[Extrait fourni]
%%

Chronique @ Eternalis

17 Mai 2025

"Even in Arcadia" est beau, tout simplement. Déchirant par moment, d'une sensibilité à fleur de peau.

Sleep Token est devenu un phénomène. De mode. De foire. Médiatique. Mais avant tout artistique. Qui divise, qui interpelle, que l’on adore ou que l’on déteste et si clivant qu’il déchaîne les passions. C’est peu dire qu’une telle passion pour un nouvel artiste est devenu rare en ces temps de dématérialisation, d’écoute passive et de “hits” sans lendemain. Il y avait eu Ghost il y a quelques années. Sleep Token a pris brillamment le relai, confiant leur identité masquée à une entité céleste plutôt qu’un simple gimmick, rendant encore plus inutile le fait de savoir qui se cache derrière Vessel et ses musiciens. Plus personne n’en parle. Vessel est devenu un être à part entière et, plus important, c’est de musique que l’on parle désormais uniquement, et non de la nouvelle incarnation de Tobias Forge ou du prochain masque de Corey Taylor.

Quatrième opus après le succès étincelant du fabuleux "Take Me Back to Eden", marquant déjà une fracture d’un certain public avec "Sundowing" et le déjà très ouvert "This Place Will Become Your Tomb", "Even in Arcadia" est partout depuis sa sortie. Sur les réseaux sociaux, dans les charts du monde entier, dans la bouche des artistes et les multiples vidéos qui fleurissent partout témoignent d’un phénomène que rien ne semble endiguer. Comme souvent dans ces cas là, la question est de savoir si toute cette énergie déployée est bien légitime ou si le plan comm est simplement parfait. On remarque néanmoins que le groupe ne parle pas. Qu’il n’y a pas d’interviews. Presque aucune intervention officielle. La communauté le fait pour eux.

%%

(Données sur les mots et la position des éléments)
%%

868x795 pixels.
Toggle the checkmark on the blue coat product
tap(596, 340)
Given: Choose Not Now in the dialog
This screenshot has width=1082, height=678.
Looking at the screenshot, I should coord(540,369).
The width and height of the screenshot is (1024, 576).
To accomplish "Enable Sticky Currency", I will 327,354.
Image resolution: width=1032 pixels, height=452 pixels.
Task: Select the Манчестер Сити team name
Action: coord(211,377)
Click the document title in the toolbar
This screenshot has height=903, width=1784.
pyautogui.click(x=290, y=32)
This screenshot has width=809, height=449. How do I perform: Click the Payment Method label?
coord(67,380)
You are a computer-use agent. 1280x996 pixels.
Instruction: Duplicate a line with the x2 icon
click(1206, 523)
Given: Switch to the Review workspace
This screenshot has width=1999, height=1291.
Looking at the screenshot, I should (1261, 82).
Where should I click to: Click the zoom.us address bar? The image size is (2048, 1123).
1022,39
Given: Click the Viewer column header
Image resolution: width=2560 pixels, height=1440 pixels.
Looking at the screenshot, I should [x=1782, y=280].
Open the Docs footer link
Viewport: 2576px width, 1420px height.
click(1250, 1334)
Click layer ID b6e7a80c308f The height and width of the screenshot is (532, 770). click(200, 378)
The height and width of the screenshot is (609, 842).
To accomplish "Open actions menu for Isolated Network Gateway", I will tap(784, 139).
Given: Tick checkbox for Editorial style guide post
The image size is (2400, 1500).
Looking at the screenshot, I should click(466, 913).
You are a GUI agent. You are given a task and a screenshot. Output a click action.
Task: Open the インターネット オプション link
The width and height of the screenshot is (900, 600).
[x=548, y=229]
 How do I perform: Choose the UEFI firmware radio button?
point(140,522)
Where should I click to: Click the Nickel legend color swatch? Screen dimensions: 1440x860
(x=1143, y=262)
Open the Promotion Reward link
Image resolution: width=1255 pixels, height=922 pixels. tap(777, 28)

%%

[Liste des tâches]
(1) Les affirmations suivantes concordent-elles avec la chronique sur Sleep Token ? Répondez par oui ou par non en citant mot pour mot les termes décisifs de la chronique.
(a) "Even in Arcadia" est présenté comme le quatrième opus du groupe.
(b) Le groupe multiplie les interviews autour de l'album.
(c) Ghost est évoqué comme un phénomène comparable survenu quelques années auparavant.
(2) Répondez brièvement à ces questions à partir de la chronique sur Sleep Token.
(a) À quelle date la chronique est-elle parue ?
(b) Quel album est associé à un « succès étincelant » ?
(c) Qui s'exprime à la place du groupe ?
(3) Prolongez la chronique sur Sleep Token à partir de sa dernière phrase.
Les enregistrements constituent un matériau distinct de l'extrait.

[Liste des réponses]
(1)
(a) Oui : « Quatrième opus après le succès étincelant du fabuleux "Take Me Back to Eden" »
(b) Non : « Qu’il n’y a pas d’interviews. »
(c) Oui : « Il y avait eu Ghost il y a quelques années. »

(2)
(a) Le 17 mai 2025.
(b) "Take Me Back to Eden".
(c) La communauté.

(3)
Parlons-en, de ce mystérieux opus. Le précédent avait ouvert la porte à de nombreuses expérimentations électroniques, à des vocodeurs et autotune ainsi qu’une atmosphère qui se voulait à la fois plus lumineuse mais paradoxalement beaucoup plus lourde quand les guitares surgissait (la production bien supérieure aux deux premiers opus n’y était pas étrangère). "Even in Arcadia" continue dans la même lignée. En explosant tous les curseurs.
C’est simple, cet album est plus “tout”. Plus ambitieux. Plus mélodique. Plus sombre. Plus lourd. Plus électronique (nous pourrions dire “moins metal”, si l’on peut encore appeler ça ouvertement du metal). Plus osé, aventureux et d’une émotion à couper le souffle. "Even in Arcadia" est beau, tout simplement. Déchirant par moment, d’une sensibilité à fleur de peau, d’une sincérité confondante tout autant qu’il plonge dans les tourments de son créateur principal, dans les affres de sa propre souffrance.

"Look to Windward" en est un magnifique précurseur. Un voyage débutant sur une sonorité quasiment désuète, accueilli par la voix désormais reconnaissable entre mille de Vessel (la première phrase étant tout de même “Will you listen just as my form starts to fission?”, comme une provocation). Le spectre sonore s'étoffe progressivement de multiples couches pendant plus de trois minutes. Avant la première explosion, témoignant d’un son absolument dantesque dans la lourdeur de ses riffs (jamais complexes, mais écrasant au possible), les premiers hurlements et cette densité qui va nous envelopper durant près d’une heure. Un tempo urbain va alors nous accueillir, nouvelle marque de fabrique des britanniques, avant une reprise au piano d’une beauté imparfaite, magnifiquement accompagnée par une partie de batterie de II à couper le souffle (lui qui sera un des artisans principaux de l’immense musicalité de cet album) avant de sombrer dans une noirceur inhabituelle mais qui surgira par explosion tout au long du périple.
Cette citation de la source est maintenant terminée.